Fine anno tempo di bilanci e di discorsi per le autorità nazionali locali. Il sindaco di Bergamo, Giorgio Gori, ha pubblicato un video con l’ultimo discorso con la fascia tricolore sulla spalla: “Il 2023 è stato un anno speciale per la nostra città. Bergamo, insieme a Brescia, è stata Capitale Italiana della Cultura. Centinaia di progetti, di iniziative, di eventi, di mostre, sono sbocciati come fiori, animando i luoghi della cultura, ma coinvolgendo anche le piazze, i quartieri, le scuole, le corsie d’ospedale. La nostra città è stata meta per tanti, anzi tantissimi visitatori provenienti dal resto dall’Italia e dall’estero: pensate, tra Bergamo e Brescia più di 11 milioni e mezzo“.

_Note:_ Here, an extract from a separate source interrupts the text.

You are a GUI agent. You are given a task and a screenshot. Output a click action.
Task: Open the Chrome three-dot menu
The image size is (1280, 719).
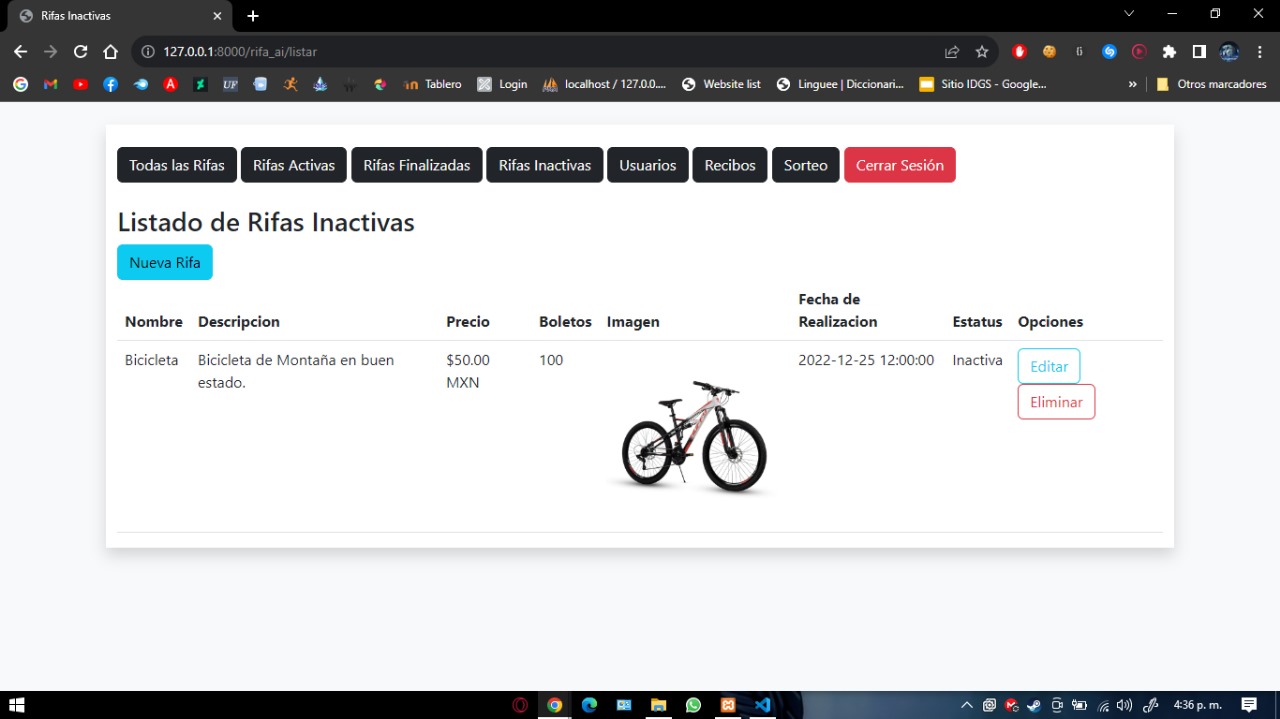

I discordo i fine anno del sindaco di Bergamo, Giorgio Gori
“La cultura, in tutti questi significati, è parte della nostra identità, tanto da consentirci di giocare una partita da protagonisti, in Italia e a livello internazionale. Quello che mi preme sottolineare è il senso più profondo di questo 2023 – ha aggiunto Gori -. Abbiamo guadagnato una nuova consapevolezza: che siamo davvero una Capitale di Cultura. Su tutti noi ha continuato a pesare una brutta situazione internazionale, con la guerra in Ucraina che non accenna a finire e la nuova violenta crisi che si è aperta in Medio Oriente, conflitti le cui conseguenze toccano la nostra vita di tutti i giorni, a cui si aggiungono all’inflazione, che ha eroso il valore degli stipendi – che non crescono – e messo in difficoltà tante famiglie. Il Comune di Bergamo ha cercato di fare la propria parte: non abbiamo toccato tariffe o imposte; abbiamo anzi fatto il possibile per aumentare il nostro sostegno nelle situazioni di maggiore fatica e fragilità. Non sempre ci siamo riusciti. Ma questo ci motiva a fare meglio e di più per proteggere, e aiutare, i cittadini e le famiglie di Bergamo per i quali la vita è oggettivamente più complicata”.